Auf der Berlinale laufen zwei weitere Filme, mitbdenen sich weitere Parallelen zwischen den Argumenten der Bürgerrechtler aus den siebziger Jahren und der gegenwärtigen Situation in den USA ziehen lassen. Yance Ford geht in seinem außergewöhnlichen Film Strong Island dem Mord an seinem Bruder William auf den Grund, der 1992 in einer Garage erschossen wurde. Obwohl es ausreichende Indizien für die Hintergründe der Tat und den Täter gab, wurden die Ermittlungen eingestellt. Ein erschossener Schwarzer war es nicht wert, gründlich zu ermitteln. Gleich zu Beginn des Films erklärt eine Beamtin der Staatsanwaltschaft, dass sie sich zu dem Non-Case nicht äußern und auch für den Film nicht zur Verfügung stehen wird. Ford bleibt daher nichts anderes übrig, als den Fall selbst noch einmal aufzurollen. Sehenswert macht den Film jedoch nicht die Darstellung der mutmaßlichen Ereignisse, sondern die Verbindung mit der innerfamiliären Traumatisierung sowie der fortgesetzten rassistischen Politik in den USA. Yance stellt sich dabei selbst immer wieder selbst der Kamera, setzt sich ihr aus und zeigt sich in all seiner Subjektivität. Dieses Vorgehen ist nicht nur folgerichtig, sondern sogar notwendig, nachdem sich die objektive Instanz der Gerichte nicht mit dem Fall auseinandersetzen wollte. Spannend ist Strong Island vor allem dann, wenn Ford seine Mutter in den Vordergrund rückt. Sie hatte ihre Söhne auch unter schwierigsten Umständen immer im Sinne der republikanischen Werte erzogen. Um dann festzustellen, dass sie und ihre Familie nicht aus der Rolle der minderwertigen »Negros« entlassen werden. Seit 25 Jahren muss sie sich fragen, was all ihr Brennen für die imaginierte Nation genutzt hat, wenn der schwarze Körper und Geist (!) immer noch als minderwertig angesehen wird.

For AhkeemIn dem Dokumentarfilm For Ahkeem erzählen Jeremy S. Levine und Landon Van Soest die Geschichte der 17-jährigen Daje. Das Mädchen wächst in einer schwarzen Nachbarschaft in der Nähe von Ferguson auf, wo Michael Brown 2014 von einem Polizisten erschossen wurde. In ihrem Film zeigen sie die Hoffnungs- und Perspektivlosigkeit der jungen Frau, für die Zukunftsfragen wie Bildung und Familie angesichts der existenziellen Bedrohung, der sie und ihre Freunde auf Straße ausgesetzt sind, nur eine nachgeordnete Rolle spielen. Die Namen auf ihrem Schulheft, hinter denen ein Kreuz oder einfach nur RIP gekritzelt ist, symbolisieren das eindrucksvoll. For Ahkeem erzählt an diesem Einzelschicksal entlang, was es heißt, in einem Land aufzuwachsen, in dem der schwarze Körper permanent bedroht ist. Bedauerlicherweise sind die Dialoge aufgrund der schlecht abgestimmten Tonspur und dem weitgehenden Verzicht auf Untertitel, die die vernuschelten Dialoge durch die Protagonisten hätten ausgleichen können, schwer zu verstehen. Die Auswirkungen der Ghettoisierung und fortgesetzten Segregation über Bildungs- und Sozialsysteme werden dennoch eindrucksvoll deutlich.

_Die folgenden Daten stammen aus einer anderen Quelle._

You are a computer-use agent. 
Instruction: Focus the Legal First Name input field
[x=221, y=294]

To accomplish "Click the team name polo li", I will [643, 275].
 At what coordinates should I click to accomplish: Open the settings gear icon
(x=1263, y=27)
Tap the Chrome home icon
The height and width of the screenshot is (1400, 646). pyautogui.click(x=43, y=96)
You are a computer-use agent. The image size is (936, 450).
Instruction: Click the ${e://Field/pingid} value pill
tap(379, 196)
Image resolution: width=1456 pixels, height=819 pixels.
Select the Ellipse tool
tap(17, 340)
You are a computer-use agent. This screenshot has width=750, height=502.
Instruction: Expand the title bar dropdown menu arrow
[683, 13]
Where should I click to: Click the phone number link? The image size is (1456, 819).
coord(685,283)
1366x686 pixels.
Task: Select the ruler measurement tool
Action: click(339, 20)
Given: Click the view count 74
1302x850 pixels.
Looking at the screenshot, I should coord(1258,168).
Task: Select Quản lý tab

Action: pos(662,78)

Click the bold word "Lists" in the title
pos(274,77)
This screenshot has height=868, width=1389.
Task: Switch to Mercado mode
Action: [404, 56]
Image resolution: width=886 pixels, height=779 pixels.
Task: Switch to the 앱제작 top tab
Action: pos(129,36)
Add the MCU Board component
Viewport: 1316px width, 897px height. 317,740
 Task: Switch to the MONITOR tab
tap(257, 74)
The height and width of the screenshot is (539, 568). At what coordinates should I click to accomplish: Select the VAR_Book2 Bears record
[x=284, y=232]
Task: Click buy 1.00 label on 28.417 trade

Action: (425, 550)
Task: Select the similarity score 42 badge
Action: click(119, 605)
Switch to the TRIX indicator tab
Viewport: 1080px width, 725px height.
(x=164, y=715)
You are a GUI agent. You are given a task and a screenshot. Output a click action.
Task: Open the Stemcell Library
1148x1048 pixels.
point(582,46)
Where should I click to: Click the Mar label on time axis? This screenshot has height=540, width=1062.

Vieles von dem, was diese Filme offenlegen, kann man auch bei Ta-Nehisi Coates, Tony Morrison oder Nuruddin Farah lesen. Die Veranschaulichung der Gewalt über den schwarzen Körper – auf der Berlinale vor drei Jahren übrigens auch eindrucksvoll von Thomas Allen Harris in dem Dokumentarfilm Through a lens darkly. Black Photographers and the emergence of people vor Augen geführt – gibt dem allgemeinen Wissen aber noch einmal eine konkrete Gestalt.

© "Yo Mama's Pieta, 1996" Courtesy of Renee Cox.

© “Yo Mama’s Pieta, 1996″ Courtesy of Renee Cox.

Man könne niemanden in Ghettos einsperren, ohne selbst ein Monster zu werden, erklärt Baldwin am Ende von I’m not your Negro. An anderer Stelle erklärt er, dass sich Amerika in einer Sackgasse befinde, »denn das, was wir sind, hat nichts mit dem zu tun, was wir sein wollen«. Um zu verstehen, warum das so ist, müssten die Amerikaner bereit sein, ihr eigenes Verhalten kritisch zu betrachten und sich zu fragen, warum ihr Leben so leer und hohl ist, dass eines der größten Vergnügen offenbar darin besteht, sich über Schwarze zu erheben. »Niemand kann Dinge ändern, ohne sie betrachtet zu haben.« Die Schwarzen, und auch das zeigt der Film, sind den Weißen in der Beobachtung des Anderen um Einiges voraus.